The chemistry of photosynthesis is not fully understood. But researchers from Johannes Gutenberg University Mainz (JGU) in Germany and Rice University in Houston have now uncovered a major piece of the photosynthesis puzzle. Their study has been published recently in Science Advances.

Bushes, trees and other plants are efficient in converting carbon dioxide and water into glucose, a type of sugar and oxygen, through photosynthesis. Knowing the fundamental physical mechanisms that are included and using them for other applications would give huge benefits for all of us. The energy of sunlight could be used to make hydrogen from water, and it could be used as fuel for automobile as an example. Using light-driven processes in photosynthesis in chemical reactions is called photocatalysis.

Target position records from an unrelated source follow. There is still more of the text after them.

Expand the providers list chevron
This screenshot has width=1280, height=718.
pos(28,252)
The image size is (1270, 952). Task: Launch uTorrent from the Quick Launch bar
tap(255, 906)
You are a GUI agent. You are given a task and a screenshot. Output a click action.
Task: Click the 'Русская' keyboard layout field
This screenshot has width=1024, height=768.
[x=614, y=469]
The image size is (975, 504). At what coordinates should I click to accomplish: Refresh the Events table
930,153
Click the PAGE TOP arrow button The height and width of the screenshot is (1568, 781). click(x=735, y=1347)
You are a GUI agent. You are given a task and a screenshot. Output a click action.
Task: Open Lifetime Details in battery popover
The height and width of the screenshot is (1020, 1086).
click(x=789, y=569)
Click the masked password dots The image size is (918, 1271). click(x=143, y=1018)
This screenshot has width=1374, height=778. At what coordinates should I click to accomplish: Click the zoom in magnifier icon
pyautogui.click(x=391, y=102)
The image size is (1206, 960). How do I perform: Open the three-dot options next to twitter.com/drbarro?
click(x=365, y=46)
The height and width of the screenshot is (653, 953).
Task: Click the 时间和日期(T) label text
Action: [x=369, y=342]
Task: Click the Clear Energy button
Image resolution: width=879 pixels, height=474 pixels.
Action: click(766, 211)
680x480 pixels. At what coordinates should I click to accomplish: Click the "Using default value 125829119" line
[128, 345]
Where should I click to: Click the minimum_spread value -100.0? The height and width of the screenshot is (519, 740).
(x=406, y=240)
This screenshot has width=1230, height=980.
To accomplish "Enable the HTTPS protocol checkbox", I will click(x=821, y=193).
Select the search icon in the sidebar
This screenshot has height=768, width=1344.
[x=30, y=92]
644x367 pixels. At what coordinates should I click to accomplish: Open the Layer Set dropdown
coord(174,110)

Scientists use metallic nanoparticles to harness and capture light for chemical processes. Exposing these nanoparticles to light by the process of photocatalysis create plasmons. Plasmons are a collection of oscillations of free electrons found in the material.

"Plasmons act like antennas for visible light," explained Professor Carsten Sönnichsen of Mainz University.

However, the whole physical processes that are involved in photocatalysis involving nano-antennas are yet to be studied and understood in detail. The researchers at Rice University and JGU have now shed some light on this matter.

Graduate student Benjamin Förster and his supervisor Carsten Sönnichsen have been studying this process more extensively. Förster primarily concentrated on knowing how illuminated plasmons reflect light and at what intensity.

His technique needed two particular thiol isomers, molecules that have structures that are arranged as a cage of carbon atoms. Within the structure of the molecules that is cage-like are two boron atoms. By changing the positions of the boron atoms in the two isomers, the researchers were able to study and record the dipole moments, these are the spatial charge separation over the cages in the molecules.

This then led to the discovery of the researchers, that if they applied two types of cages to the surface of the metal nanoparticles and excited the plasmons using light, the plasmons can reflect different amounts of light depending on which cage was on the surface at that time.

In conclusion, the chemical nature of the molecules found on the surface of the gold nanoparticles showed the local resonance of the plasmons because the molecules also change the electronic structure of the gold nanoparticles. The researchers are now focusing on the process of photocatalysis for their future studies.